TEXT PROVIDED
>> start

2. Can U Keep a Secret De La Soul
Another track from De La’s debut album 3 Feet High and Rising. Prince Paul, who produced that album, tells me he set out to structure it like a children’s record. Aha, I said, that makes so much sense. My daughter has been chanting, Prince Paul needs a haircut, since she was two years old.

3. 212 Azealia Banks
The filthiest song on this list. Should my two-year-old daughter hear so many rhymes about cunnilingus? Is it maybe somehow empowering? It is potentially more damaging than watching women pantomime orgasms on shampoo commercials? These are the questions I asked myself.

4. Hilfe, Ich Werde Bedroht DCVDNS
After the Azealia Banks debacle, as my daughter reached the age of three and became more cognizant, I found myself censoring some of my favorite songs by turning down the volume on the car stereo to cut out every motherfucker and bitch. After nearly ruining my car stereo this way, I came up with the ingenious plan to play only non-English rap. Of course, I thought, German.

>> end

PROVIDED MATERIAL
>> start

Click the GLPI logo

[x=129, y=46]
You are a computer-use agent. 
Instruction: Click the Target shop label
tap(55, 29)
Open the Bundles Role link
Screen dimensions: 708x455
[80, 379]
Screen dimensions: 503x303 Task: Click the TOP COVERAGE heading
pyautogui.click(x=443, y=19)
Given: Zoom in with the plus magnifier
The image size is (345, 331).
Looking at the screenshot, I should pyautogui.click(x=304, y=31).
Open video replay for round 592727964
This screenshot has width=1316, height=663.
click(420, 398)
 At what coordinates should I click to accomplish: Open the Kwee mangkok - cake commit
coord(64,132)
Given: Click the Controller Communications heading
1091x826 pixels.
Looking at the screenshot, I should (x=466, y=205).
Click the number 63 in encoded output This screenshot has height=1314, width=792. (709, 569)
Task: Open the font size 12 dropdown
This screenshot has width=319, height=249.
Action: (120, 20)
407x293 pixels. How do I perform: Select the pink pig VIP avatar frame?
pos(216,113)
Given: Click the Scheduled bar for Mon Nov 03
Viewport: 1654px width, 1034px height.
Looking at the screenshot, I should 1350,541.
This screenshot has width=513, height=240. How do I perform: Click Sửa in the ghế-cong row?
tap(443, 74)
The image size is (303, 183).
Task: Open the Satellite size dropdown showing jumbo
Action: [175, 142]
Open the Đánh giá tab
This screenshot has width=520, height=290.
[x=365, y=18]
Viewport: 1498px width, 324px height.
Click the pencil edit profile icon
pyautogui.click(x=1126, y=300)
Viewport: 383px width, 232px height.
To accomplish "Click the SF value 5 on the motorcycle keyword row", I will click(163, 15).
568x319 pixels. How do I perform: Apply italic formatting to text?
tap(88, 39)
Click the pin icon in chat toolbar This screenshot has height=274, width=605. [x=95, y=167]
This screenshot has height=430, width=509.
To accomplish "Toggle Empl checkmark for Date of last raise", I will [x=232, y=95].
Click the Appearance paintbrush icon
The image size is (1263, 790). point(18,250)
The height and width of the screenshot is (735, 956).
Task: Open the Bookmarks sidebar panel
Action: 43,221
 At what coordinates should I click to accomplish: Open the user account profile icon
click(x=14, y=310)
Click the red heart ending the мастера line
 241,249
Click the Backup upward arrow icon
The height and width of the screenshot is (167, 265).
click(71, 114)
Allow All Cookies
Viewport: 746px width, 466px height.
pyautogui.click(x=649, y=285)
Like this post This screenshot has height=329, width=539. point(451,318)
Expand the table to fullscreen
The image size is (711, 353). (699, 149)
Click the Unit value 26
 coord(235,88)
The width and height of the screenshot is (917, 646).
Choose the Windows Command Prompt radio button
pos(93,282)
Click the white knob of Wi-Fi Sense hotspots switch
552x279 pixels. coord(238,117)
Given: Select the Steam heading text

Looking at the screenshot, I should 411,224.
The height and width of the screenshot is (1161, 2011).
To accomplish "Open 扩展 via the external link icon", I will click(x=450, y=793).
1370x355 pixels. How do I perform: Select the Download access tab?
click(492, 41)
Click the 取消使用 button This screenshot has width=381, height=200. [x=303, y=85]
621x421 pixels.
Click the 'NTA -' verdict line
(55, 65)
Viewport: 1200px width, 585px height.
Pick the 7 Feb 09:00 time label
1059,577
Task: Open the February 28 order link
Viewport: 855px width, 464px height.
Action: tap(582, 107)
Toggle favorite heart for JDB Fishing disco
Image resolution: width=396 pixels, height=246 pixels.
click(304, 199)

>> end

PROBLEMS
1 – Recast the entries from the line containing "You are a computer-use agent." through the line containing "pyautogui.click(x=1126, y=300)", both included, as a JSON list of strings with one string per line and no blank lines.
2 – Pick up the piece about rap songs played for a young daughter right after its last sentence and keep writing.

RESULTS OF THE EXERCISE
1 –
[
  "You are a computer-use agent. ",
  "Instruction: Click the Target shop label",
  "tap(55, 29)",
  "Open the Bundles Role link",
  "Screen dimensions: 708x455",
  "[80, 379]",
  "Screen dimensions: 503x303 Task: Click the TOP COVERAGE heading",
  "pyautogui.click(x=443, y=19)",
  "Given: Zoom in with the plus magnifier",
  "The image size is (345, 331).",
  "Looking at the screenshot, I should pyautogui.click(x=304, y=31).",
  "Open video replay for round 592727964",
  "This screenshot has width=1316, height=663.",
  "click(420, 398)",
  " At what coordinates should I click to accomplish: Open the Kwee mangkok - cake commit",
  "coord(64,132)",
  "Given: Click the Controller Communications heading",
  "1091x826 pixels.",
  "Looking at the screenshot, I should (x=466, y=205).",
  "Click the number 63 in encoded output This screenshot has height=1314, width=792. (709, 569)",
  "Task: Open the font size 12 dropdown",
  "This screenshot has width=319, height=249.",
  "Action: (120, 20)",
  "407x293 pixels. How do I perform: Select the pink pig VIP avatar frame?",
  "pos(216,113)",
  "Given: Click the Scheduled bar for Mon Nov 03",
  "Viewport: 1654px width, 1034px height.",
  "Looking at the screenshot, I should 1350,541.",
  "This screenshot has width=513, height=240. How do I perform: Click Sửa in the ghế-cong row?",
  "tap(443, 74)",
  "The image size is (303, 183).",
  "Task: Open the Satellite size dropdown showing jumbo",
  "Action: [175, 142]",
  "Open the Đánh giá tab",
  "This screenshot has width=520, height=290.",
  "[x=365, y=18]",
  "Viewport: 1498px width, 324px height.",
  "Click the pencil edit profile icon",
  "pyautogui.click(x=1126, y=300)"
]

2 –
5. Lance Butters vs. T-Jey Lance Butters
Another song from my German rap phase. Lance Butters is a white German kid who raps wearing an Iron Man mask. We’ve listened to this song so much that when my daughter saw a little boy dressed as Iron Man for Halloween she shouted, Daddy, it’s Lance Butters! We’ve listened to this song so much that she’s maybe learned German. Maybe my plan backfired. Maybe she can curse like a German sailor.

6. Rich Rapper Wise Intelligent
Having given up on my experiment in foreign-language hip-hop, I turned to the militant, conscious rap of Trenton, New Jersey’s Wise Intelligent. No cunnilingus rhymes here, but what does my daughter make of his discussion of the prison-industrial complex? What does she make, on our way to her Presbyterian preschool, of a line like, White Jesus on your chain can’t save you?

7. Whistle Dixie Psycho White
Then maybe I jerked the wheel too far in the other direction. We listened to some white rap—military drumming from Travis Barker, speed rap from Yelawolf, and a chorus that is whistled, not sung. Looking in the rearview mirror, I watched my four-year-old daughter dance to Psycho White and I realized that maybe two tattooed and shaven-headed white guys kind of celebrating the South was not the best hip-hop education I could give her.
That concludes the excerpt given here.